Le gouvernement Ougandais a décidé d'organiser l'évacuation de ses ressortissants vivant en Afrique du Sud, invoquant une dégradation de la situation sécuritaire marquée par la recrudescence des violences anti-migrants et des manifestations à caractère xénophobe. L'annonce a été faite dimanche 28 juin par le ministère ougandais des Affaires étrangères.
Selon le communiqué officiel, cette décision fait suite à une instruction du président Yoweri Kaguta Museveni, qui a demandé la mise en place de dispositions urgentes pour protéger les citoyens Ougandais installés en Afrique du Sud.
À ce jour, 746 Ougandais se sont volontairement enregistrés afin d'être évacués pour des raisons de sécurité.

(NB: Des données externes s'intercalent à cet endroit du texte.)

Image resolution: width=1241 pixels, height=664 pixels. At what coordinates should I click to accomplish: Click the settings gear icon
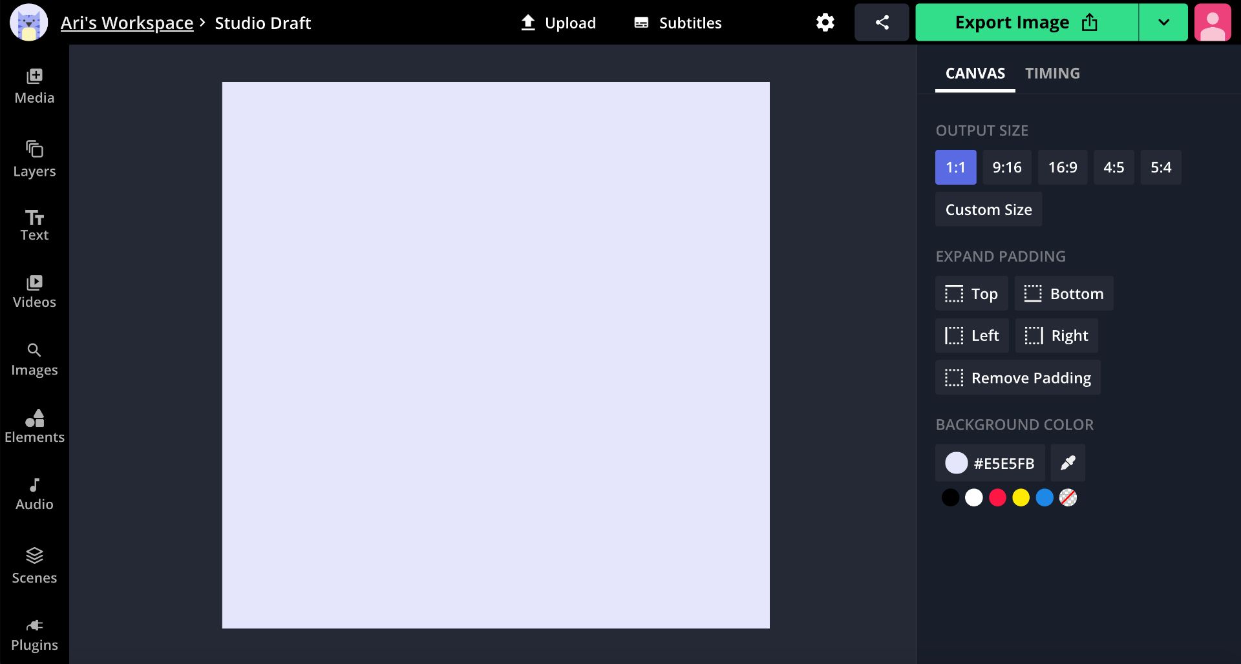825,23
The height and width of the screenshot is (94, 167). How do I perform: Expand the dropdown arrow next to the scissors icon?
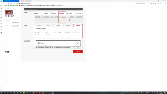click(x=157, y=3)
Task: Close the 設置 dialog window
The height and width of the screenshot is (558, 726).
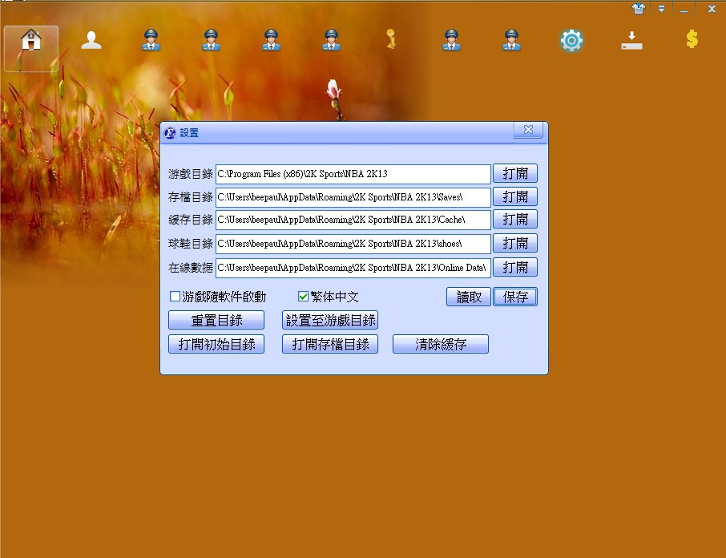Action: pyautogui.click(x=527, y=130)
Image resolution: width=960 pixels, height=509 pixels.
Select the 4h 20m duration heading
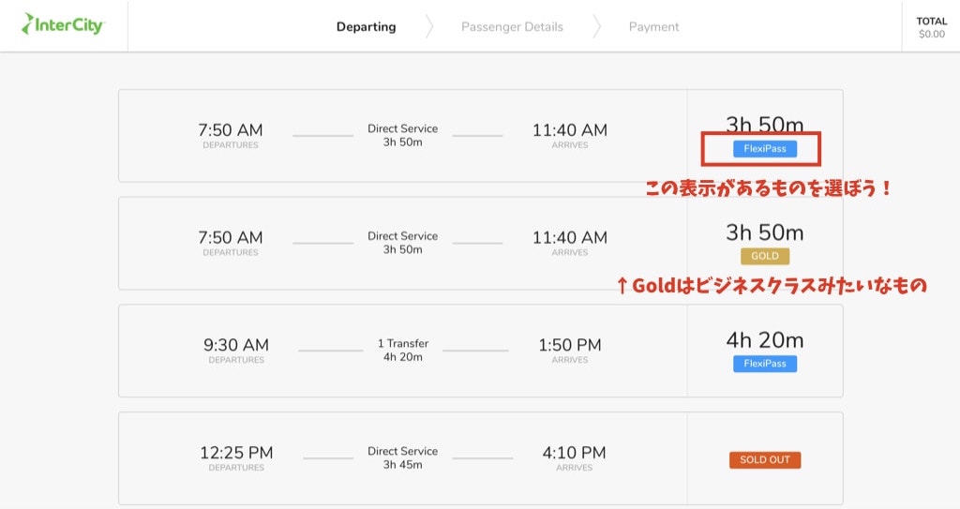(x=764, y=339)
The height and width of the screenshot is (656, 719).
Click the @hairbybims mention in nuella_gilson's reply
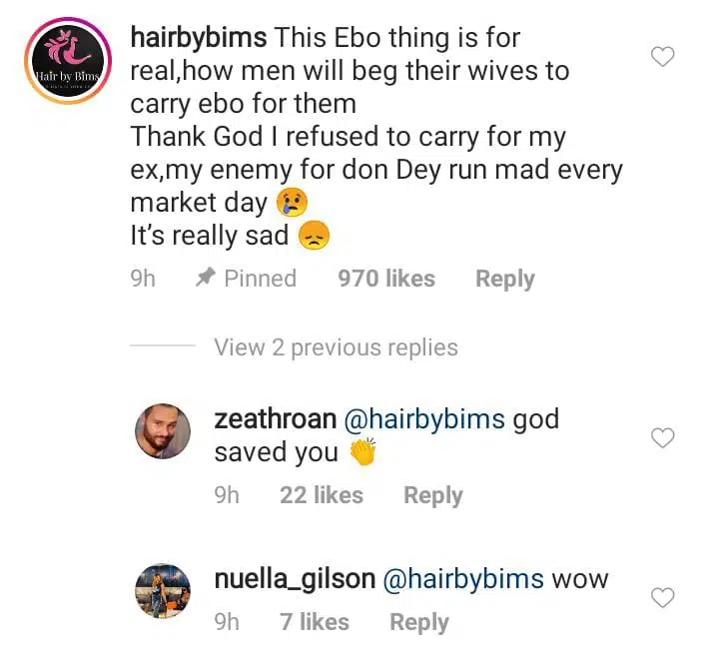tap(464, 579)
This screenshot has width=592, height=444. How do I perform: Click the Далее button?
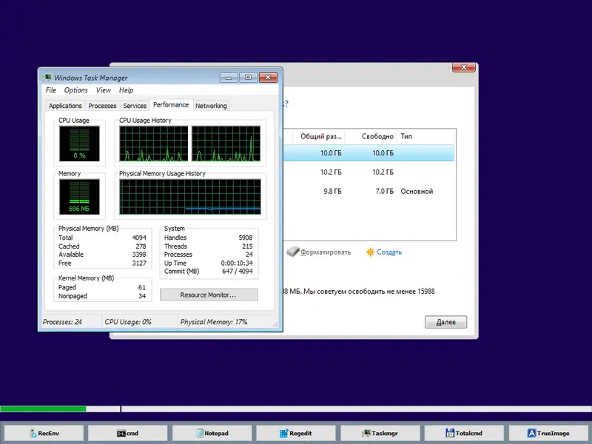445,321
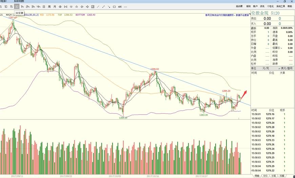The width and height of the screenshot is (295, 178).
Task: Expand the 结算价 dropdown arrow
Action: click(281, 48)
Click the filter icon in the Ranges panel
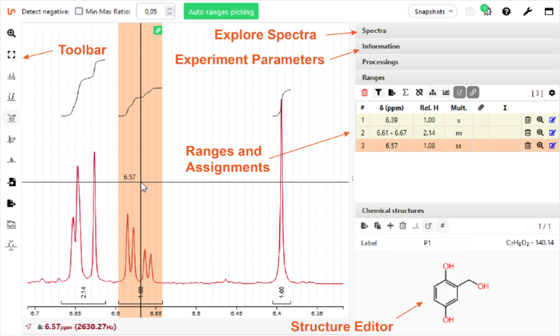The image size is (560, 336). tap(378, 92)
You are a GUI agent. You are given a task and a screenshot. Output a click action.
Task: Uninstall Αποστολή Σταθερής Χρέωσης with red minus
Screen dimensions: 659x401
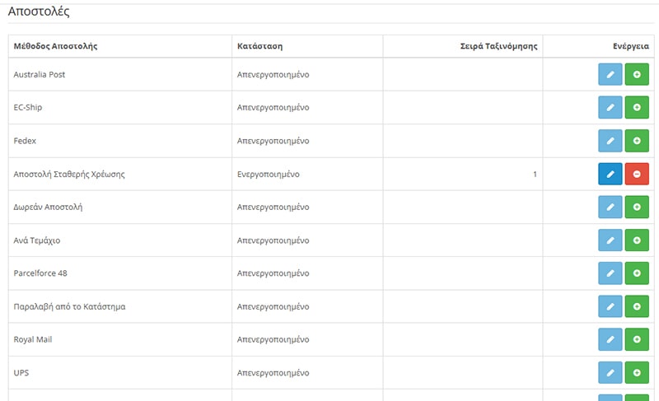pyautogui.click(x=637, y=175)
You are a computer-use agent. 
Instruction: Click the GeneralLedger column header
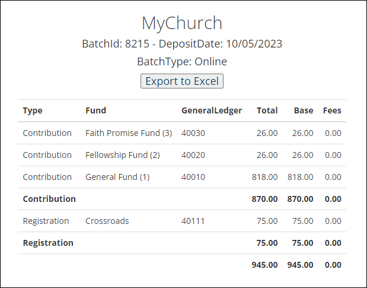pyautogui.click(x=212, y=110)
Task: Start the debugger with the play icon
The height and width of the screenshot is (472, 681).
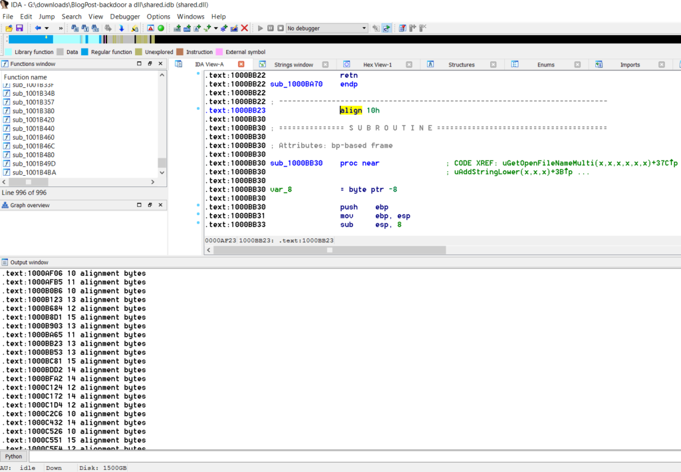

Les autorités indiquent que ce chiffre pourrait encore augmenter, tandis que plusieurs ressortissants auraient déjà quitté le pays par leurs propres moyens après un ultimatum fixé au 30 juin 2026 par des groupes d'autodéfense impliqués dans les manifestations.
Le ministère des Affaires étrangères précise que le plan d'évacuation comprend l'enregistrement des personnes concernées, leur transfert vers des centres de rassemblement sécurisés, la délivrance de documents de voyage d'urgence lorsque cela est nécessaire ainsi que la coordination avec les autorités Sud-Africaines pour faciliter leur départ.
Pour cette opération, le gouvernement Ougandais prévoit de mobiliser des vols spéciaux affrétés par Uganda Airlines, entièrement financés par l'État.
Parallèlement, Kampala affirme poursuivre les discussions avec les autorités Sud-Africaines afin de garantir la sécurité des Ougandais qui choisiront de rester sur place.
Le gouvernement Ougandais a également annoncé avec regret le décès d'un de ses ressortissants à la suite d'une attaque dans la province du KwaZulu-Natal. Les autorités travaillent actuellement au rapatriement de sa dépouille vers l'Ouganda.
Cette décision intervient dans un contexte de tensions croissantes liées aux violences visant les communautés étrangères en Afrique du Sud. Kampala souligne que plusieurs autres pays africains ont également pris des mesures pour rapatrier certains de leurs ressortissants confrontés à cette situation.